══ Material provided

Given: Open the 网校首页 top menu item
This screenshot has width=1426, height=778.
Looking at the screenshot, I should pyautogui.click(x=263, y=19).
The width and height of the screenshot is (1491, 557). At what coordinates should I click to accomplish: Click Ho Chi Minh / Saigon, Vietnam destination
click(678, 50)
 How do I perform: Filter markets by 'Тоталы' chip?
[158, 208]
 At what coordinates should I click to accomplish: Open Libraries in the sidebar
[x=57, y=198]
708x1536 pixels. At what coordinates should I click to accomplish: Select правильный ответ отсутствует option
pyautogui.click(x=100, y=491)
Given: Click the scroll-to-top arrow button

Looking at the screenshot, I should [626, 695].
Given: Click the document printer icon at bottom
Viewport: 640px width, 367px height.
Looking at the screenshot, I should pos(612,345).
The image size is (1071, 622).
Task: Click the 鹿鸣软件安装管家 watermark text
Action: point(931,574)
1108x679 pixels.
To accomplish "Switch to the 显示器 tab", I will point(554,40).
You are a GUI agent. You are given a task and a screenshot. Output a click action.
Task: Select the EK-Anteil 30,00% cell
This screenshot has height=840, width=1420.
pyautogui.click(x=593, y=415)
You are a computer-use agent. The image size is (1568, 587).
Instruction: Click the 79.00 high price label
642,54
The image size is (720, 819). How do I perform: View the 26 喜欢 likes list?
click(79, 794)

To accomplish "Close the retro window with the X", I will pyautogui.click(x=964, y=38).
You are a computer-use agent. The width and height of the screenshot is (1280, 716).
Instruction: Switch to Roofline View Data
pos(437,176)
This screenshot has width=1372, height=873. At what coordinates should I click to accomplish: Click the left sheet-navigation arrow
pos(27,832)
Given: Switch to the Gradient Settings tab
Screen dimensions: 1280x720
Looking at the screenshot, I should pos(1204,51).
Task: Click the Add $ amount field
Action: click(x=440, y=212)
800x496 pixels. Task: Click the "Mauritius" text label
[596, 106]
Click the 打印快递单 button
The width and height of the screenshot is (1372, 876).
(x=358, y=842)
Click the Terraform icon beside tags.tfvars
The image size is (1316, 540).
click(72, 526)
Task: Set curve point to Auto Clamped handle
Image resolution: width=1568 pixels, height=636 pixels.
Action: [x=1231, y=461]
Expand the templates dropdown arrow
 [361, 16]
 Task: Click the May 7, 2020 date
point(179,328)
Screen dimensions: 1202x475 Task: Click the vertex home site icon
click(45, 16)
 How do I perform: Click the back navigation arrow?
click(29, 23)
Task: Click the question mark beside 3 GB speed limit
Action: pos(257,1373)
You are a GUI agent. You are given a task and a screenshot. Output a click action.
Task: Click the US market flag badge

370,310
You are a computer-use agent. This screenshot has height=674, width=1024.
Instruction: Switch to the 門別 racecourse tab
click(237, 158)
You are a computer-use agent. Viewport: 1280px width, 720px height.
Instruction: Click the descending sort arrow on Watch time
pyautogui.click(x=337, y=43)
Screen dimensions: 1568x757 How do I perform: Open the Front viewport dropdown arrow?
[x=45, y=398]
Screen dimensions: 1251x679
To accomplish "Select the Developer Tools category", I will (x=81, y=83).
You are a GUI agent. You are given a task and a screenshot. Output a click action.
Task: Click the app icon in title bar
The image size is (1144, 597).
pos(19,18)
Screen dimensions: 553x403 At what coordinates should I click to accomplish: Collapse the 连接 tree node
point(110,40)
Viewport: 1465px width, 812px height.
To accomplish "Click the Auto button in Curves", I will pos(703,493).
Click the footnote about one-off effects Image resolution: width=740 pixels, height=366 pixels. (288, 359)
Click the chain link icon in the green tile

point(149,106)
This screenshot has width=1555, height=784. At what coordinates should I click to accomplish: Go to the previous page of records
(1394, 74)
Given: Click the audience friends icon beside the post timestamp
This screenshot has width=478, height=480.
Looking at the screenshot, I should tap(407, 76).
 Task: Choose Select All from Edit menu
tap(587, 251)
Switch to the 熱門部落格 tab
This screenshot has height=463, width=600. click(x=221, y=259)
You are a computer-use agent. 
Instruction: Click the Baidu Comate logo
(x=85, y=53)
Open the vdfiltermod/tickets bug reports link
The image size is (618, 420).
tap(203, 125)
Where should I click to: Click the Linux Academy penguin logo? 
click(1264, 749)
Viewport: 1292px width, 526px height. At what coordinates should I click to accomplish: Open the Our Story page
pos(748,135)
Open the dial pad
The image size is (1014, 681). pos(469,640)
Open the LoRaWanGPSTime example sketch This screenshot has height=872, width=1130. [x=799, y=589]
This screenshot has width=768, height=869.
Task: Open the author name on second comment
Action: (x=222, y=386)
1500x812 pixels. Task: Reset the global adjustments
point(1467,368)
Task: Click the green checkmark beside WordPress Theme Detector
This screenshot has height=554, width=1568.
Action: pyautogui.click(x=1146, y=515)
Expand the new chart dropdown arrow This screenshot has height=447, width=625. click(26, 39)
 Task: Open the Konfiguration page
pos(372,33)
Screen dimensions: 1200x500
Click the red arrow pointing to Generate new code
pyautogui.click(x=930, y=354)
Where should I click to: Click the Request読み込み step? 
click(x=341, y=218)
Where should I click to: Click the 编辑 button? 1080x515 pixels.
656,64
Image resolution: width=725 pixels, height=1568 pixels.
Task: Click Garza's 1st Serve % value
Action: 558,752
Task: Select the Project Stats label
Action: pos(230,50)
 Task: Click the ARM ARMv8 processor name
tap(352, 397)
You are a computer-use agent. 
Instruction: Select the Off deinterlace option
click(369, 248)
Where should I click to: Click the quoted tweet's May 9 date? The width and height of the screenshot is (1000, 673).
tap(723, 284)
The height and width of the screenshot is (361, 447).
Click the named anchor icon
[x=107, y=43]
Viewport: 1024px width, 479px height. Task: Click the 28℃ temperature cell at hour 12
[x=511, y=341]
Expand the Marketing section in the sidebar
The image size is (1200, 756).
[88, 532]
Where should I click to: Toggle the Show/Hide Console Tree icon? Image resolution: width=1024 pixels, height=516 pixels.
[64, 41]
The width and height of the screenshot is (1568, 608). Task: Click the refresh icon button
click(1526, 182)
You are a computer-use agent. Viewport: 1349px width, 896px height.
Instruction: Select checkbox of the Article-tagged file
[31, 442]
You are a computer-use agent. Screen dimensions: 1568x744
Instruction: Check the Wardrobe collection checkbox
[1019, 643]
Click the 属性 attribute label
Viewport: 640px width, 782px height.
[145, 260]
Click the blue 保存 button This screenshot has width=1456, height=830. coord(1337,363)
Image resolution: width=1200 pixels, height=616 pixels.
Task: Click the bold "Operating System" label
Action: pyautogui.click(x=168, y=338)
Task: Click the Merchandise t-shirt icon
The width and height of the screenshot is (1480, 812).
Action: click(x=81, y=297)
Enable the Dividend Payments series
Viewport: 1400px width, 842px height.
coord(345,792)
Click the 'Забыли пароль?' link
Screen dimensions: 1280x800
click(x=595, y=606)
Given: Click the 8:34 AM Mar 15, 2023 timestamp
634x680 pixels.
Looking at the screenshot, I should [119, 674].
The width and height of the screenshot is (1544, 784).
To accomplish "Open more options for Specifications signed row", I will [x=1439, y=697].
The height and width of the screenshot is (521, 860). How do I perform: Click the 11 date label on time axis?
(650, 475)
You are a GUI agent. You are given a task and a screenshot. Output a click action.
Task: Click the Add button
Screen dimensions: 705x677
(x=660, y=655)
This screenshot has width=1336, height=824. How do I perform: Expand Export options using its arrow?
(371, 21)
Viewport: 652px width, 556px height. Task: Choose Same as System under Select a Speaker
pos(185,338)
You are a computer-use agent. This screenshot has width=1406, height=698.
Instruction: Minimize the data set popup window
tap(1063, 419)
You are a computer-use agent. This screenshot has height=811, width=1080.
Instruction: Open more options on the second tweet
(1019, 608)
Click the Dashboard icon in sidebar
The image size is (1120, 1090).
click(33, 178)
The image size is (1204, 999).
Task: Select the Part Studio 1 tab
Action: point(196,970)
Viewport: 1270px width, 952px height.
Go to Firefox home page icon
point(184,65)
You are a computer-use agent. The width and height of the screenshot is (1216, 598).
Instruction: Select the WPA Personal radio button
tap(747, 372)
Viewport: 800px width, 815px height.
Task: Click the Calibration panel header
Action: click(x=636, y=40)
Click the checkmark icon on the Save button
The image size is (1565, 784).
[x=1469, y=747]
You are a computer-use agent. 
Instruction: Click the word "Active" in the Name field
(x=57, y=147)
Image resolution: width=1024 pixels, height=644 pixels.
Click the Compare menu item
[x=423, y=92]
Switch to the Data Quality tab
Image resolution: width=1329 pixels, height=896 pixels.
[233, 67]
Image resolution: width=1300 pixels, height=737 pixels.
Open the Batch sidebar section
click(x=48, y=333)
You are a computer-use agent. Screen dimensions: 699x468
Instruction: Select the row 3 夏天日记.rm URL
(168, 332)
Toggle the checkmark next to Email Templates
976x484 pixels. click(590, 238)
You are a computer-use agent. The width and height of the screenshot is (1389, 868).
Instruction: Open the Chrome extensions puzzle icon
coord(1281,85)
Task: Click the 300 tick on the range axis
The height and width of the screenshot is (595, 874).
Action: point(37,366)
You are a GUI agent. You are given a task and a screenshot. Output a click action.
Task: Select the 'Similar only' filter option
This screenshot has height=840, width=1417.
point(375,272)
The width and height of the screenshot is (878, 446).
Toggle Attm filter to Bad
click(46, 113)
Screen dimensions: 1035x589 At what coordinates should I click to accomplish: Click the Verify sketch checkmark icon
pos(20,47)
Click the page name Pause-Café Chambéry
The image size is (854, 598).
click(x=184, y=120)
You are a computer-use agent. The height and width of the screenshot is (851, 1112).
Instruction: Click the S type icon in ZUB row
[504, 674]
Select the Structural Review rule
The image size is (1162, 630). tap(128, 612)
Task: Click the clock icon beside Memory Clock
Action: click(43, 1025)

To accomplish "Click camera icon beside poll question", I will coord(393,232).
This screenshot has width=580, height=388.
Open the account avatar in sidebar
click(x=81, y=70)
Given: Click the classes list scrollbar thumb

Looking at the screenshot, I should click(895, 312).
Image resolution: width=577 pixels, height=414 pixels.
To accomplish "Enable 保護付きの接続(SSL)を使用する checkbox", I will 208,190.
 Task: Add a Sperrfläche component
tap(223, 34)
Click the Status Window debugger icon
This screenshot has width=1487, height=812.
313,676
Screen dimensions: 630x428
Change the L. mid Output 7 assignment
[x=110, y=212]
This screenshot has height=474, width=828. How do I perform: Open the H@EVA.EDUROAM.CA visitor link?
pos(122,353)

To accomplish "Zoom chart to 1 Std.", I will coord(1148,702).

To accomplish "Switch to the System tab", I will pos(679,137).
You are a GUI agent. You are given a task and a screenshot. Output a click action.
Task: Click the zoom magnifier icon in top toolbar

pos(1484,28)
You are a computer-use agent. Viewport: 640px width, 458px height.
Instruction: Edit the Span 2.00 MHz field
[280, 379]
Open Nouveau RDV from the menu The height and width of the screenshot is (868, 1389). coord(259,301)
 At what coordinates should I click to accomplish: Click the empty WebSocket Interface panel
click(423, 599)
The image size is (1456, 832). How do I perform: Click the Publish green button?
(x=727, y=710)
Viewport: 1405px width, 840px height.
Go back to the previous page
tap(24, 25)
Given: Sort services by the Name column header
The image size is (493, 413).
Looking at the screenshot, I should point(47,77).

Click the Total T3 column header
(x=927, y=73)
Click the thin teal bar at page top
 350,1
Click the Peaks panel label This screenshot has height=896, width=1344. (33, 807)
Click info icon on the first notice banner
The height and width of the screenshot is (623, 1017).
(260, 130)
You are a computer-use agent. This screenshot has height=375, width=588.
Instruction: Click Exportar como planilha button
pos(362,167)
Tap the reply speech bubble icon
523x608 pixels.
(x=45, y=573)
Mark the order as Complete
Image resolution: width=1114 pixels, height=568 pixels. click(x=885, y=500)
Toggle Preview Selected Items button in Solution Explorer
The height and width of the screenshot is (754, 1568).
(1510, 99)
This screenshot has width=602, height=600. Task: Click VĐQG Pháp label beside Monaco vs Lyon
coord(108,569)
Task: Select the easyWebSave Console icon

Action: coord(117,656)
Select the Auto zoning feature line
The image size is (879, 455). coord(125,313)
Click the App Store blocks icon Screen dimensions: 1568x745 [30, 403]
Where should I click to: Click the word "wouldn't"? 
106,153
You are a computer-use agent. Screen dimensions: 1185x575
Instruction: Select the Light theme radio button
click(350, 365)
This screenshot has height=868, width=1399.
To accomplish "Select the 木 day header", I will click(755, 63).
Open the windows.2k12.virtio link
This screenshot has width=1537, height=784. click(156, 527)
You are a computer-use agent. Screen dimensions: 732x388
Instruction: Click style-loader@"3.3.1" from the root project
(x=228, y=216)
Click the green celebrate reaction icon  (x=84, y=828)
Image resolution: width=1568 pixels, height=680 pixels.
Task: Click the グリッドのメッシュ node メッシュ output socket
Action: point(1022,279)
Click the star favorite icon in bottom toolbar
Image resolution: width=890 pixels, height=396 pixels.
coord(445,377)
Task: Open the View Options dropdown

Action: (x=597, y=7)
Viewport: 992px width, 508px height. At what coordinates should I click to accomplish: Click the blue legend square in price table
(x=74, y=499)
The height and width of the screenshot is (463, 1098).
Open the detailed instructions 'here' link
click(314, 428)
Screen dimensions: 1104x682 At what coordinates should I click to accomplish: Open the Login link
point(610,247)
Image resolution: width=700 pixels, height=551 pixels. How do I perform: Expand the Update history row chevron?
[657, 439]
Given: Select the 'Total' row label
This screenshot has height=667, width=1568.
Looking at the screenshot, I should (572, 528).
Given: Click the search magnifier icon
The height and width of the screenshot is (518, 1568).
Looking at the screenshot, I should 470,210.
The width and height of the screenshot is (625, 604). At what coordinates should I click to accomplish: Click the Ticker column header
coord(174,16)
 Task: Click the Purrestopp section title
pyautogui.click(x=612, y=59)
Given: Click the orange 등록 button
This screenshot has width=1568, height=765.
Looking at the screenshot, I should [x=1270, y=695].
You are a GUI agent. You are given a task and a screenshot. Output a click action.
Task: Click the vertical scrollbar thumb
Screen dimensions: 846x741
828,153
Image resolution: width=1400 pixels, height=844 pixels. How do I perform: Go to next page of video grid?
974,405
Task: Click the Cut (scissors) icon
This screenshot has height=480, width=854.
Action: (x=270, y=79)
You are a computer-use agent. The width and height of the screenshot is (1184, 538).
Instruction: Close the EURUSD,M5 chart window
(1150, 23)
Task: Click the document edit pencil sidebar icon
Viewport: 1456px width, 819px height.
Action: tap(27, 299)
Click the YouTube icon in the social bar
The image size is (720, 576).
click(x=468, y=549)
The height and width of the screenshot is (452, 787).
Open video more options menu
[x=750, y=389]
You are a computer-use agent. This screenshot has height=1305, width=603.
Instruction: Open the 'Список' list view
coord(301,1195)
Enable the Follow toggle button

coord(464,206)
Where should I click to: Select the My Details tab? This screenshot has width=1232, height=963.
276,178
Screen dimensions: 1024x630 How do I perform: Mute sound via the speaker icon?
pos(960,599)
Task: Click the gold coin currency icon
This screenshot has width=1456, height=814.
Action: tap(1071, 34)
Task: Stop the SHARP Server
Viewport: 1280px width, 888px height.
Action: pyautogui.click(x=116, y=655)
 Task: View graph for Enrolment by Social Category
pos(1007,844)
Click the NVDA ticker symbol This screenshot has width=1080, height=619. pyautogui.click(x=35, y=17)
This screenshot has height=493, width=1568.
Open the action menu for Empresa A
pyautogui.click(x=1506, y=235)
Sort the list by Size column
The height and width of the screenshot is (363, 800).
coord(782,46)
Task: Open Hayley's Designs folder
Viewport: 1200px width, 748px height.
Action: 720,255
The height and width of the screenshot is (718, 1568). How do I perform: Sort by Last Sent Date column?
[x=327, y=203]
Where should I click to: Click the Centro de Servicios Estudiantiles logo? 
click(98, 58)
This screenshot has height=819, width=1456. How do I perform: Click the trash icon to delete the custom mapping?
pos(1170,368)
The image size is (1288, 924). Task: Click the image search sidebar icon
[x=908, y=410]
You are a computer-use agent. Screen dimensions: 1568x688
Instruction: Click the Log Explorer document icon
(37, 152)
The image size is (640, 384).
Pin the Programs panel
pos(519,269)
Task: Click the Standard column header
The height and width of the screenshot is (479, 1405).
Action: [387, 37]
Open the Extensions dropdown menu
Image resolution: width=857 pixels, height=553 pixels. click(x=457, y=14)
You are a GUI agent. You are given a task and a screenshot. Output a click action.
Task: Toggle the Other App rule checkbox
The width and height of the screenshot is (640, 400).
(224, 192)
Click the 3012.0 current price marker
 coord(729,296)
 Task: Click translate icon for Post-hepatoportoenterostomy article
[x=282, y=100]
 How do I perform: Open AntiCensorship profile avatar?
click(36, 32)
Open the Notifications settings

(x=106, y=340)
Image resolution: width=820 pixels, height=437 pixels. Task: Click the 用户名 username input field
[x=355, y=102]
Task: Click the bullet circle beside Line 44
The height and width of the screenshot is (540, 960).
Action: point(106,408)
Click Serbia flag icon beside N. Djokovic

════

__Written exercise__. Reproduce verbatim the stretch of the listing above from the line containing "Click the chain link icon in the green tile" through the line containing "The image size is (1014, 681). pos(469,640)", including both of those lines.

__Written solution__.
Click the chain link icon in the green tile

point(149,106)
This screenshot has width=1555, height=784. At what coordinates should I click to accomplish: Go to the previous page of records
(1394, 74)
Given: Click the audience friends icon beside the post timestamp
This screenshot has width=478, height=480.
Looking at the screenshot, I should tap(407, 76).
 Task: Choose Select All from Edit menu
tap(587, 251)
Switch to the 熱門部落格 tab
This screenshot has height=463, width=600. click(x=221, y=259)
You are a computer-use agent. 
Instruction: Click the Baidu Comate logo
(x=85, y=53)
Open the vdfiltermod/tickets bug reports link
The image size is (618, 420).
tap(203, 125)
Where should I click to: Click the Linux Academy penguin logo? 
click(1264, 749)
Viewport: 1292px width, 526px height. At what coordinates should I click to accomplish: Open the Our Story page
pos(748,135)
Open the dial pad
The image size is (1014, 681). pos(469,640)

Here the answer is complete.